There is “no country in the world that doesn’t borrow,” Deputy Finance Minister Abena Osei Asare has said in defence of the Akufo-Addo government’s borrowing for certain projects, including one that aims to make Ghana’s capital city, Accra, the cleanest in Africa.
Defending the decision by the government to borrow $48million for the Greater Accra Sustainable Sanitation and Livelihoods Improvement project on the floor of parliament on Wednesday, 2 August, vis-à-vis the New Patriotic Party’s criticism of the Mahama administration as a reckless borrower when the NPP was in opposition, Ms Osei Asare told parliament that: “What we were speaking against was the reckless borrowing by the previous government.”
“We are not against borrowing,” the Atiwa East MP said, adding: “We will only borrow for projects that can pay for itself or we borrow for a social project where the benefit far outweighs the cost – like this one.”
The $48million is “to improve sanitation in Greater Accra,” she reiterated, adding: “Year-on-year, there is outbreak of cholera and we want to change some of these things; that is why we feel, for this loan, the social benefit will far outweigh the cost. We value human life, so we feel we should improve sanitation in Greater Accra.”
But Ho Central MP Benjamin Kpodo, disagreed. He said: “Mr Speaker, I have noticed that our honourable Deputy Minister is leading us in the wrong direction. If she is saying that the previous government has borrowed excessively and recklessly and she has come to inherit it, what she should do to bring the debt down is to pay back but she is rather borrowing.”
Other Minority MPs also criticised the government’s penchant for borrowing even though they lauded the president’s ambition to leave behind a clean capital city at the end of his term of office.
It is recalled that at the president’s encounter with the media after his six months in government, Accra-based Citi FM’s Bernard Avle posed a question to Nana Akufo-Addo about why the government was borrowing so much even though the NPP expressed reservations about the previous government’s borrowing while in opposition.
Below is Bernard Avle’s question and Vice President Dr Mahamudu Bawumia’s response:
Bernard Avle
Good afternoon, my name is Bernard Avle, I work at Citi FM. Mr President, I remember during the campaign, yourself and the Vice President expressed worry about the level of debt that Ghana was incurring and among other things you said that because of the mismanagement we were having to borrow and then we have enough internal resources and therefore we should block the loopholes.
Permit me to give you some figures, in March this year we went for Ghc1billion 3-year bond. In April a $2.25billion dollar bond which translates into Ghc10.25 was announced. In the same month, we announced a $2.4million bond to clear legacy debts in the energy sector, translates that to Ghc12billion.
Last week we were told there is a Ghc17.4billion bond being sought for T3. Putting all the figures together in Ghana cedis, that’s about Ghc40billion if all these bonds go through.
The last time I checked our GDP was about Ghc80billion.
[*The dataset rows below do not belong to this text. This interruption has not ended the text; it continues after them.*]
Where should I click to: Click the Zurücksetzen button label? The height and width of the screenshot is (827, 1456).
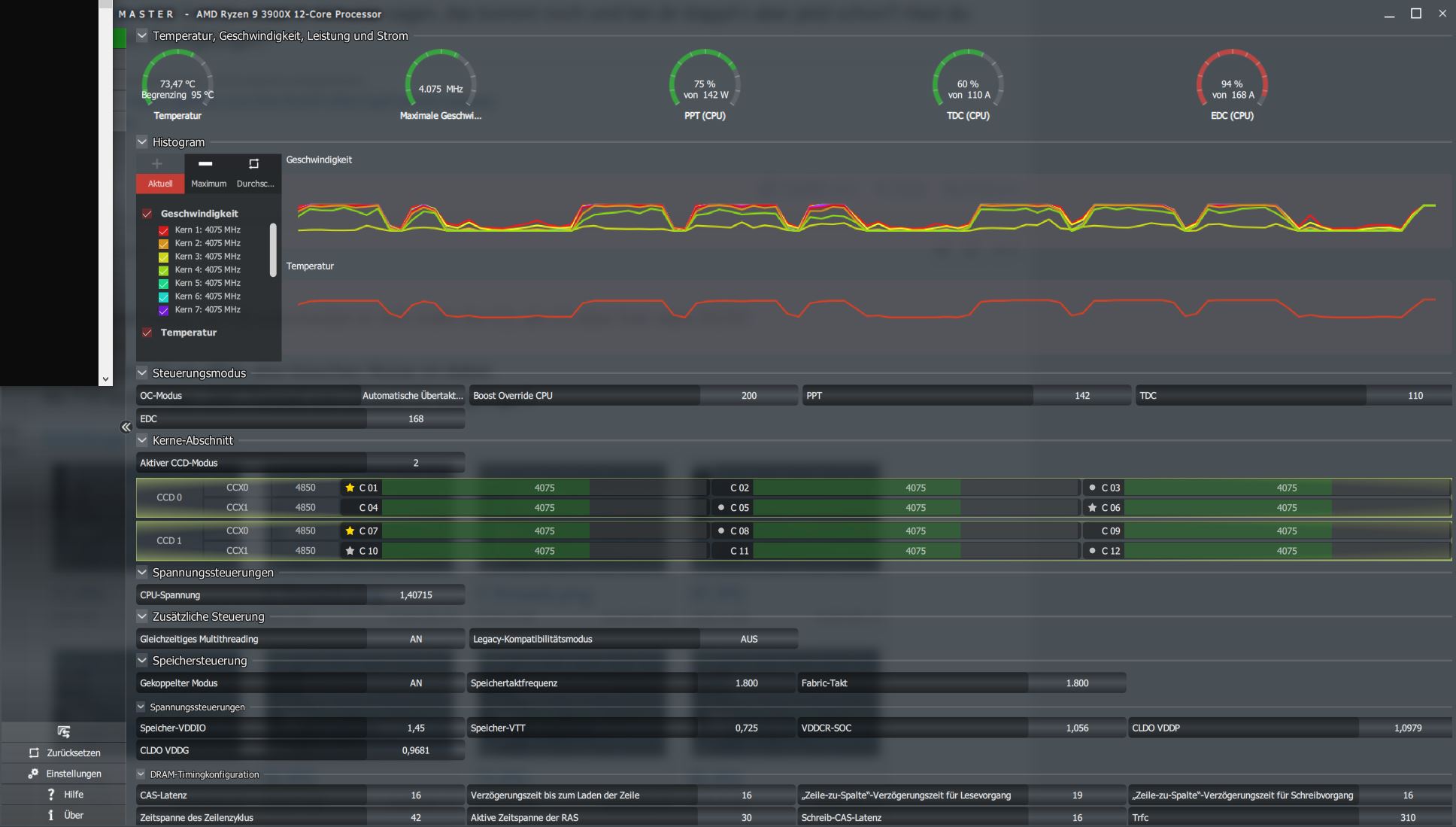(x=74, y=753)
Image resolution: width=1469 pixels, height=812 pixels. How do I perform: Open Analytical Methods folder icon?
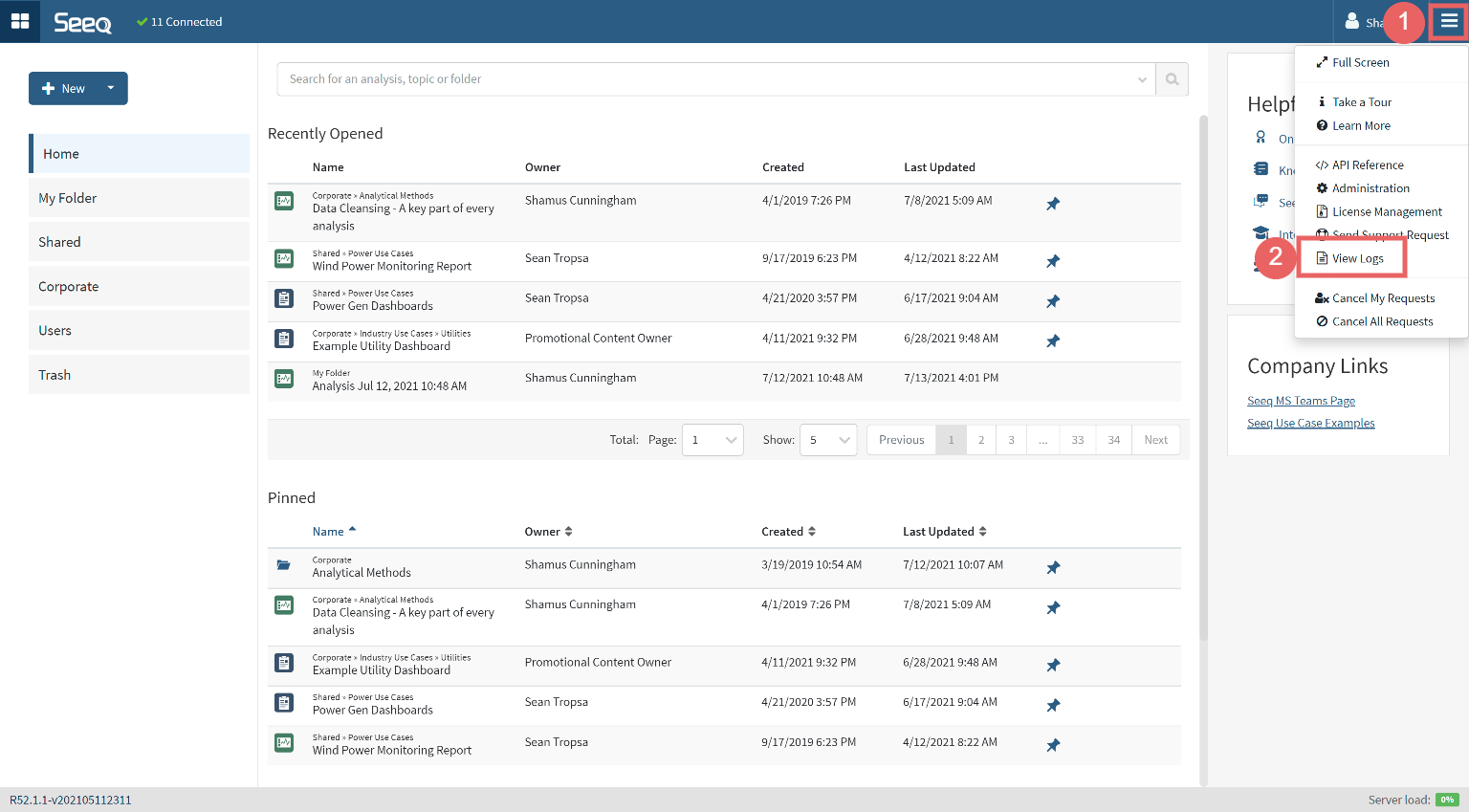tap(284, 565)
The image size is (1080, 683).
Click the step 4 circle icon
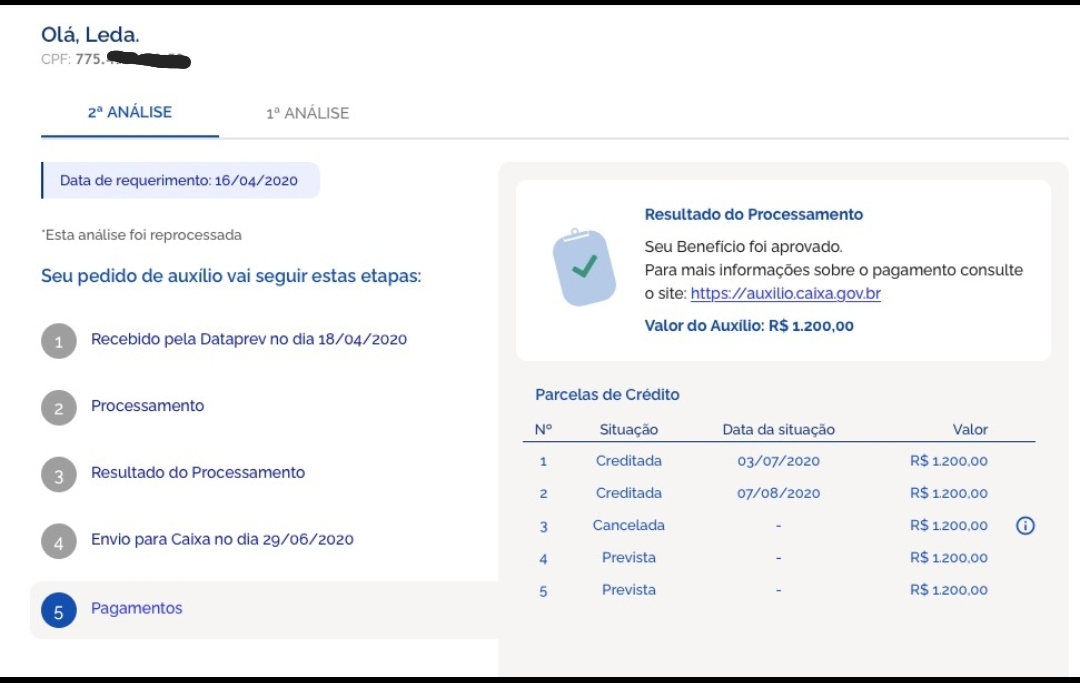59,542
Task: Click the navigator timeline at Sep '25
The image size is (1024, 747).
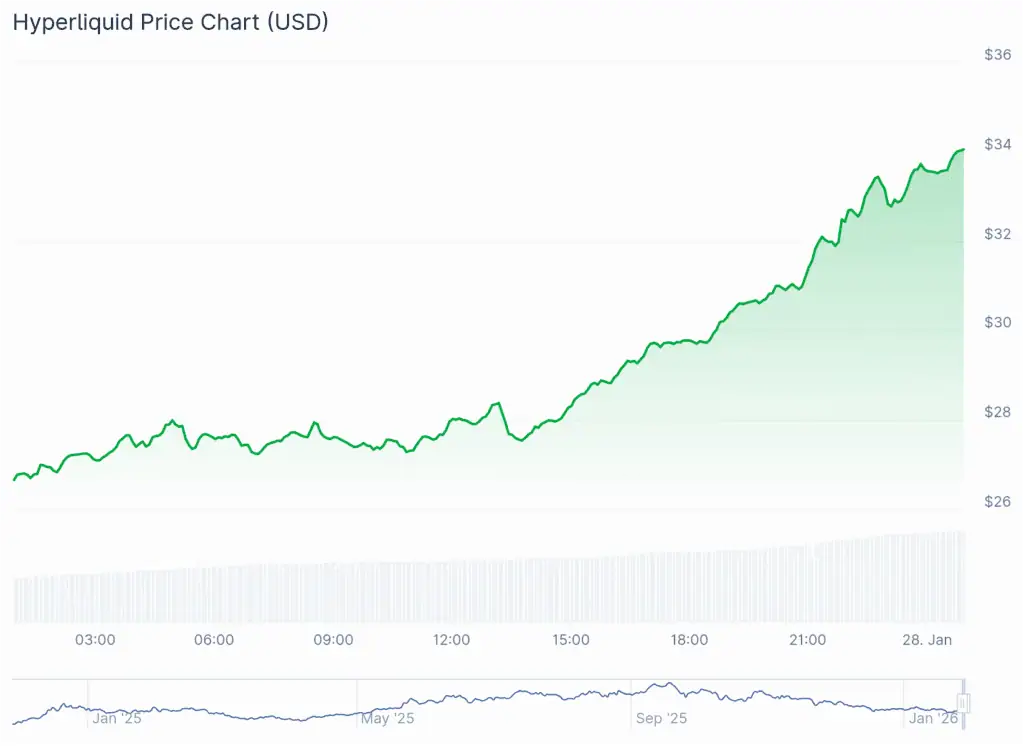Action: [661, 718]
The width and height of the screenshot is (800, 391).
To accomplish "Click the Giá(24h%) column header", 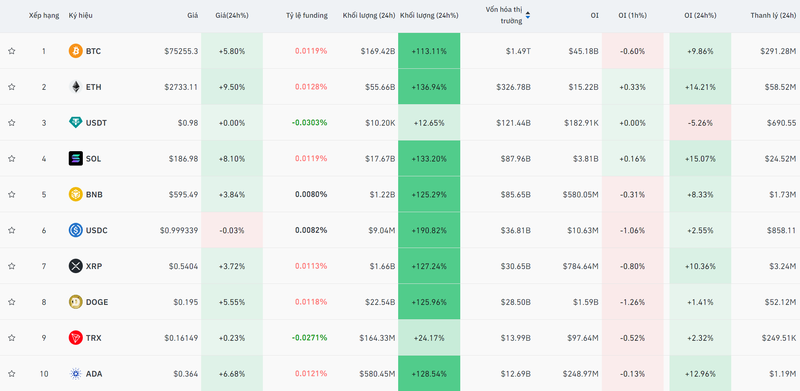I will [x=232, y=15].

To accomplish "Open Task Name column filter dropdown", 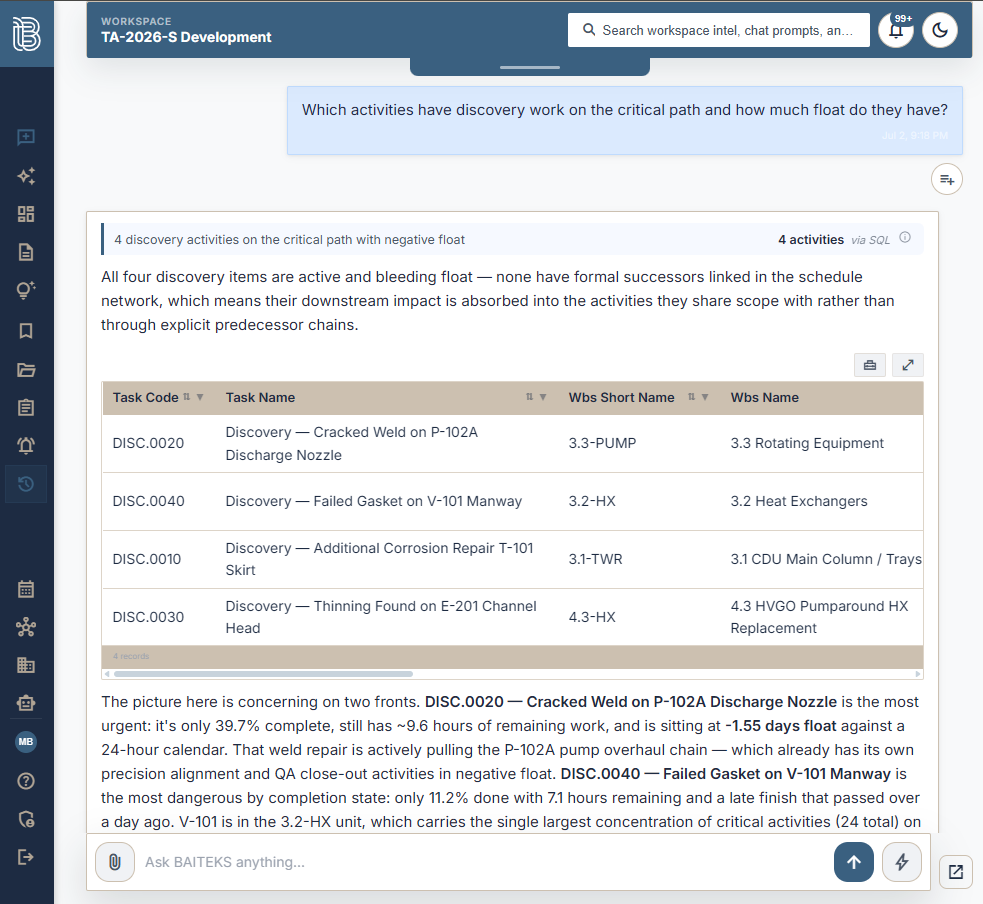I will tap(543, 397).
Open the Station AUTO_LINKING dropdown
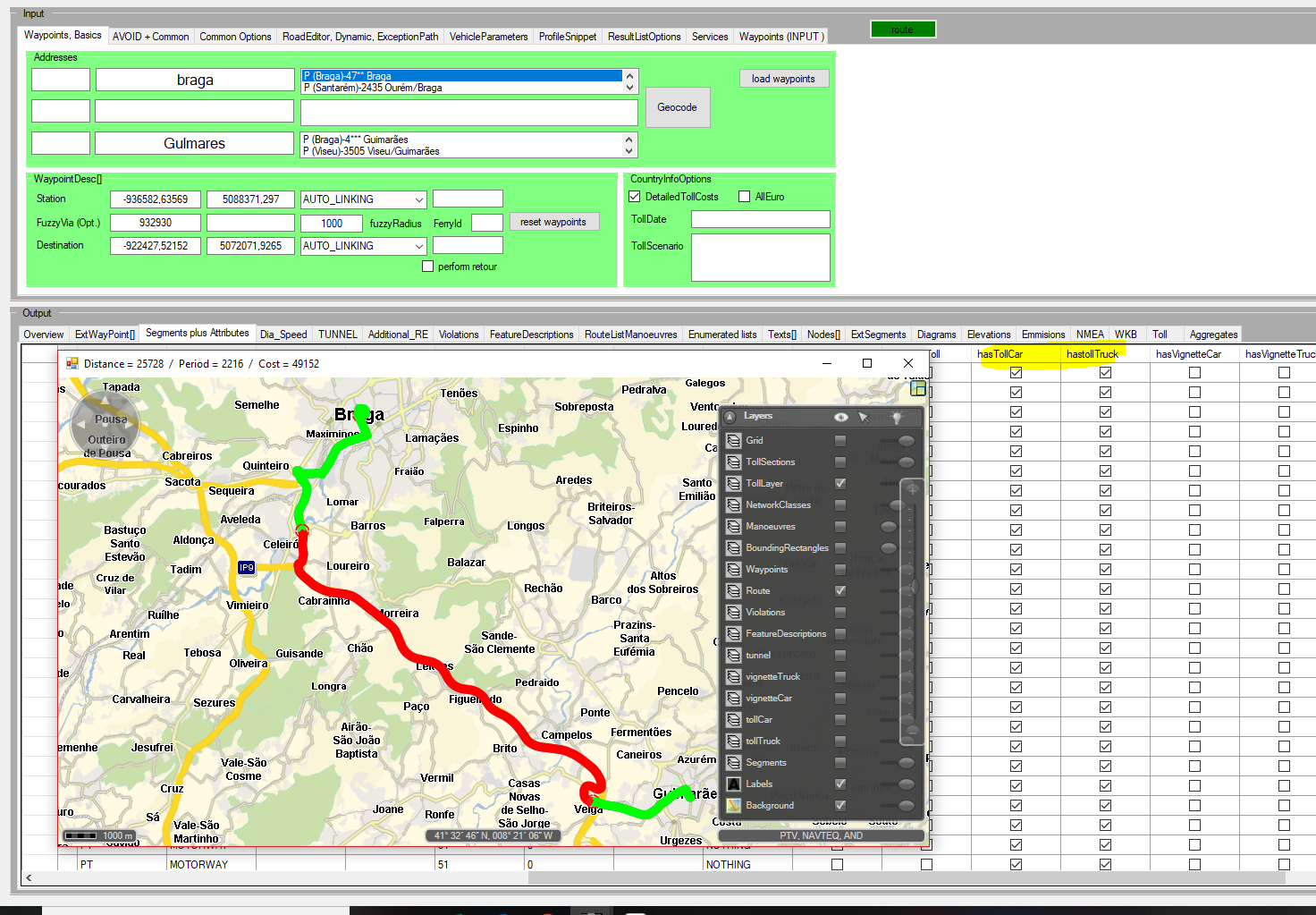Image resolution: width=1316 pixels, height=915 pixels. (418, 199)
If within the first quarter of the first year we are already borrowing up to half of our GDP. Where are the internal resources, how much resources have you generated internally, why are we still borrowing this much. Thank you.
Dr Alhaji Mahamudu Bawumia
Thank you very much, Bernard asked a question about the debt and how it appears to be increasing. I think we have to go back a little bit. You saw that last year the deficit was 9.4 per cent of GDP, that’s where it ended and thanks to the Asempa budget, we’ve gone back on the path of fiscal consolidation to bring back the deficit this year to 6.5percent of GDP.
Now in doing so, you are going to be bringing down the debt stock in the process. I will also let you know that in the last 4years between 2012 and 2016, the debt stock went up from 45 percent of GDP to 72 per cent of GDP. That means on average, every year the government was adding 6.75 per cent of GDP to the debt stock.
Now the GDP is not Ghc80billion as you quote but closer to Ghc200billion this year. And we are going to end the year, after inheriting about 72 per cent of GDP, we are hoping to bring it down slightly between 70 and 71 per cent of GDP. So we are looking at how we manage the finances to bring down the debt burden.
So even if you are borrowing, the burden of that, we are trying to bring down through the process of consolidation. The Finance Minister is here, he is keeping all of us in line. What happened before with this unbridled borrowing, you find out that we owe so many contractors who have not been paid and so on.
Today the GIFMIS system is really working, it is not possible to circumvent it and so if there is no money, you are not going to be entering into that contract in the first place and so this is actually helping us as you see, very much on target as far as our deficit is concerned for example through the first half of the year and I think that this is also seen in the domestic money market where you have seen interest rates coming down from 22 per cent last year, and just a year later, you have 11.9 per cent.
And If you are borrowing rampantly in the domestic market, you will see that interest rate decline. So the simple answer is that, the debt stock in terms of its impact is burdened on the economy is not actually increasing. The debt to GDP ratio is actually stabilising and we are hoping to bring it down by the end of the year even if marginally. Thank you very much.